Beijing 2008
AN AUTOMATIC CONTOUR BASED DETECTION OF TERRESTRIAL OBJECTS
FROM AERIAL IMAGERY DATA
Yuri B. Blokhinov a , Dmitry A. Gribov b , Sergei Y. Zheltov c
State Research Institute of Aviation Systems (FGUP GosNIIAS), Moscow, Russia -
a blokhinov@gosniias.ru, b gda@gosniias.ru, c zhl@gosniias.ru
Commission, WG IV/3
KEY WORDS: Automation, Feature Extraction, Image Segmentation, Contour Matching, Dynamic Programming, Object Detection,
Recognition, Aerial Imagery
ABSTRACT:
The original approach to image matching is proposed. The method itself can be classified as contour matching, based on boundary
pattern analysis technique. Contours extraction technique is reinforced by combined information from independent contours and
boundaries of segmented regions. In this process some general assumptions and simple rules are effectively used. Boundaries of the
regions under investigation are extracted from digital images. Then 1-D representation of contours is constructed for further analysis.
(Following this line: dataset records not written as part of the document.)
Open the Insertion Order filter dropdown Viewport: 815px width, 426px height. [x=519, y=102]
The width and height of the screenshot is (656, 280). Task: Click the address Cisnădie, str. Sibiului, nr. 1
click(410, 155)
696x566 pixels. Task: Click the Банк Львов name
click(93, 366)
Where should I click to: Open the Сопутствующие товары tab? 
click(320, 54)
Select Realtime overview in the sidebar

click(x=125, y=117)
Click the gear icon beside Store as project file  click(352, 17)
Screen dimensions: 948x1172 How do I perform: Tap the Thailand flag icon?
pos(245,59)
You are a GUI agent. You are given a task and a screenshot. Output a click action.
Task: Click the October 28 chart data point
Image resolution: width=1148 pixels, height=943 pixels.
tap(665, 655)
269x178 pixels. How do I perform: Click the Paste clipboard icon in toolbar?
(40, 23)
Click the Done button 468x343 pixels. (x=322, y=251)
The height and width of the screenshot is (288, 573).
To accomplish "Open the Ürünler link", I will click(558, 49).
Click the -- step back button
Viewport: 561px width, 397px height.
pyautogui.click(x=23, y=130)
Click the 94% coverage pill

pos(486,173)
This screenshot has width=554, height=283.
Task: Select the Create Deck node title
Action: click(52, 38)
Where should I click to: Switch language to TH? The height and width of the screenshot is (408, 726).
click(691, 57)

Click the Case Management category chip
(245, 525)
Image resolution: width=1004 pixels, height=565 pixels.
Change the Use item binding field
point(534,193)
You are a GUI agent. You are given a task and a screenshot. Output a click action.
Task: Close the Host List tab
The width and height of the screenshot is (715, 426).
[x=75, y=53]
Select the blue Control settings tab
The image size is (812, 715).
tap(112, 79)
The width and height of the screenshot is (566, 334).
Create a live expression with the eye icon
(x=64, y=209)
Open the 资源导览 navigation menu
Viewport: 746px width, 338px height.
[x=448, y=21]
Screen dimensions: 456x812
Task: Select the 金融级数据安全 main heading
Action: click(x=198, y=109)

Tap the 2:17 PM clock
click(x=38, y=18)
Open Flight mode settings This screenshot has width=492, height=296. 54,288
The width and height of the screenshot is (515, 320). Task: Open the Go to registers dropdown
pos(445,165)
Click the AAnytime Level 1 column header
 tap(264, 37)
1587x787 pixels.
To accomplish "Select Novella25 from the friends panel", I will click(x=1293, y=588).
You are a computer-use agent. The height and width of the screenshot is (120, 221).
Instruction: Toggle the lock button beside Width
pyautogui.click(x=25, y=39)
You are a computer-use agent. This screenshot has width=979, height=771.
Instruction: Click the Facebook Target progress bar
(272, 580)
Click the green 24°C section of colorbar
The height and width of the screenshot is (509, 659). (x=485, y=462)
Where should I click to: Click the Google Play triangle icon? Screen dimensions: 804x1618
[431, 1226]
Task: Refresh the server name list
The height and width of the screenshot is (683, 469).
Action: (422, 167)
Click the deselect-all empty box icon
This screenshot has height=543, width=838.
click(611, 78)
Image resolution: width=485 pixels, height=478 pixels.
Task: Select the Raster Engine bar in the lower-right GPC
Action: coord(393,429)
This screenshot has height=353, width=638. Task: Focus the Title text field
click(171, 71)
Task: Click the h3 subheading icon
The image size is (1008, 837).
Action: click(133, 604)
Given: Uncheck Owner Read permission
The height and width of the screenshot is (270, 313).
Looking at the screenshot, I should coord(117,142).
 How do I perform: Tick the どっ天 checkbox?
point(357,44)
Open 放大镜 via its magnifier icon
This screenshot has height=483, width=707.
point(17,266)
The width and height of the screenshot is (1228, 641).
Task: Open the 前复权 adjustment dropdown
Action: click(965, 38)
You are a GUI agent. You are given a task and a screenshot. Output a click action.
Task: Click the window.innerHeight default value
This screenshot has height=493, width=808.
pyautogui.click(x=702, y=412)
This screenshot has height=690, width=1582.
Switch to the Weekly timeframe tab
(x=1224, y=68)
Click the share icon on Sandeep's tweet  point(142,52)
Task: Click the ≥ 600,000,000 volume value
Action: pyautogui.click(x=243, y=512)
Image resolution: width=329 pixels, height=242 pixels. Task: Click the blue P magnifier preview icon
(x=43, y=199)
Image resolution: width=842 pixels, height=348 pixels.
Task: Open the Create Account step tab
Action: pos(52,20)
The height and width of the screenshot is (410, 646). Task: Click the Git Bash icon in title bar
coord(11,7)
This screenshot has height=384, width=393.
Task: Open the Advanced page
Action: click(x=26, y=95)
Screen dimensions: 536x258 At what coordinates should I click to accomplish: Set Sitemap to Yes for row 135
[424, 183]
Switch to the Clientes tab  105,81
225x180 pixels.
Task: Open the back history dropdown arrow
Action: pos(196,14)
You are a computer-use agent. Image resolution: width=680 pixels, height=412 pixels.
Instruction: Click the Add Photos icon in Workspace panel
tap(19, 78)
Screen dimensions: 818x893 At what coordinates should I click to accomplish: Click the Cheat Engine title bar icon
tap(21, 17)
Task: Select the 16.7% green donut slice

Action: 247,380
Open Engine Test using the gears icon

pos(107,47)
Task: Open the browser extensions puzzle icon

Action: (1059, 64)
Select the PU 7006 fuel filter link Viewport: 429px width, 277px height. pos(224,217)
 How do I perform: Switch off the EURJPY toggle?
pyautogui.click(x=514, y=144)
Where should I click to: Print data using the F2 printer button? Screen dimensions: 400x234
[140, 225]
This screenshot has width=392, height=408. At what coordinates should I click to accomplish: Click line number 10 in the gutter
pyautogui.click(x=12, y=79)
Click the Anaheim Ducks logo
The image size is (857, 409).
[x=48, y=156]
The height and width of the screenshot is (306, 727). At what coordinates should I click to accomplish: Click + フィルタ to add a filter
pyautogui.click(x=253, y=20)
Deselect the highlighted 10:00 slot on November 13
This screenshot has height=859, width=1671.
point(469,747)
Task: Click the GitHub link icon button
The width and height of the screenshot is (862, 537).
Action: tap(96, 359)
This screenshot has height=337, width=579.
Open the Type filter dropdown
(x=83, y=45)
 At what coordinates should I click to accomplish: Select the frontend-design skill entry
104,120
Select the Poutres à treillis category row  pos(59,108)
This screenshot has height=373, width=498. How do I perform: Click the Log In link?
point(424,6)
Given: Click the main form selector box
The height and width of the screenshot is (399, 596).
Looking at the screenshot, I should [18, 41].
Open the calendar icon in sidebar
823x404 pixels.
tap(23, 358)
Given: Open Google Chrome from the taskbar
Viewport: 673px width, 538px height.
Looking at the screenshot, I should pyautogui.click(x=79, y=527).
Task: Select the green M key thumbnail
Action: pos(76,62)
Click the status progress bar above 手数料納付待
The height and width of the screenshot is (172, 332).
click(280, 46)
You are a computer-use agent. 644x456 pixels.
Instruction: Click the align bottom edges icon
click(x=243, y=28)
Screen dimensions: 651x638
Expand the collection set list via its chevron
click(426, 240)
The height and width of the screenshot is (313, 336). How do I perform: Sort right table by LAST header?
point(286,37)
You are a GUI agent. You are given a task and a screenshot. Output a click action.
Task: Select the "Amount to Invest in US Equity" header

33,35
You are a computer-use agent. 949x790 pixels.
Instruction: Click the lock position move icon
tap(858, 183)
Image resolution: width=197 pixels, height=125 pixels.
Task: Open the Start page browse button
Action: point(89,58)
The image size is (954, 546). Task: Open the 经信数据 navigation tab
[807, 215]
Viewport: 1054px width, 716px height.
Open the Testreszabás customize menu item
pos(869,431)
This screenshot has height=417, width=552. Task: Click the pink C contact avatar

Features of 1-D representation are used for contour matching. For robust extraction of contour features the special procedure, based
on dynamic resampling is used. In order to avoid ambiguities the dynamic programming technique for curves matching was
elaborated. All calculation procedures are invariant to images rotation. Finally, the developed approach is applied to the problem of
automatic image registration for aerial images.
1. INTRODUCTION
Image matching or image fragment localization is the actual and
important problems, aroused in many different applications of
machine vision. Ecological monitoring, forestry, monitoring of
urban areas, automatic search of remote sensing data in vast
geospatial databases - to mention just a few applications leading
to the problem of image matching as a problem of patch
identification inside large images. At the same time, the
situations when accurate information on scale an orientation of
images is not available and distortions are not known a priory
are not uncommon. The authors, based on various ideas,
proposed many approaches to such matching problem but up to
present day, this problem is far from final decision. On the
other hand, the task under consideration should be of interest
for wide range of specialists.
In general, image can be represented as a set of spatially
distributed features. Each feature is described by set of digital
parameters to be unique. In all feature based methods (FBM)
matching is done on extracted features as points, edges, or
regions (Zitova, B., Flusser, J., 2003). In contrast to the area-
based methods, the feature-based matching works with image
information of higher level. This property makes feature-based
methods suitable for situations when illumination conditions or
image geometry changes are expected.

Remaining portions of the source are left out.